(Items from a data source)
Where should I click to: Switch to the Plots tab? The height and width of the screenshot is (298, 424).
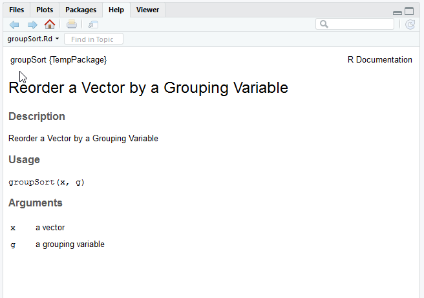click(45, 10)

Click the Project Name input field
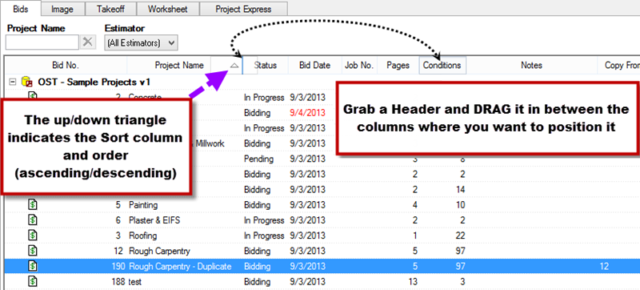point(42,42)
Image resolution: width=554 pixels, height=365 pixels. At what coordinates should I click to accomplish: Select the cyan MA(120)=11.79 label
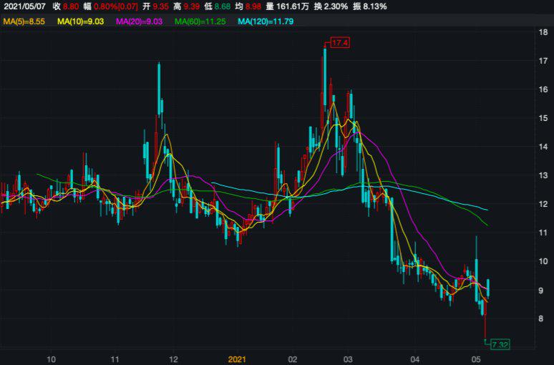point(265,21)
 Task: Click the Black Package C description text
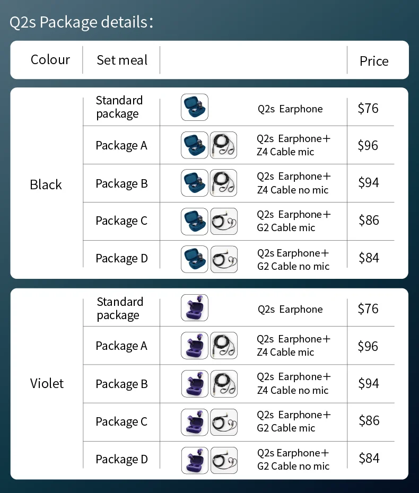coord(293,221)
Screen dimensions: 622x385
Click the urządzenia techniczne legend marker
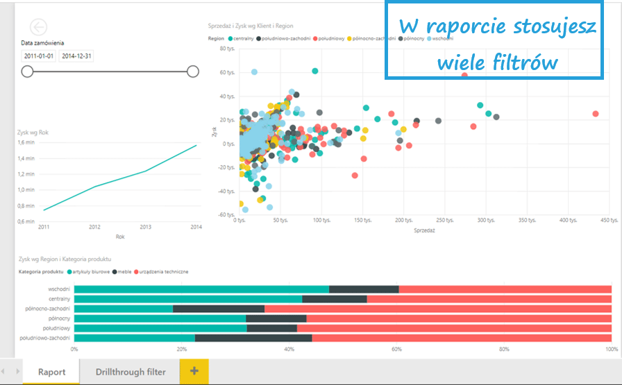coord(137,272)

■ **Work task**
Could you transcribe the records above exactly, leaving out any pictures?

■ **Result**
Where should I click to: Switch to the Plots tab? The height and width of the screenshot is (298, 424).
click(45, 10)

Click the Project Name input field
point(42,42)
Image resolution: width=554 pixels, height=365 pixels. At what coordinates should I click to accomplish: Select the cyan MA(120)=11.79 label
point(265,21)
 Task: Click the Black Package C description text
coord(293,221)
Screen dimensions: 622x385
Click the urządzenia techniczne legend marker
coord(137,272)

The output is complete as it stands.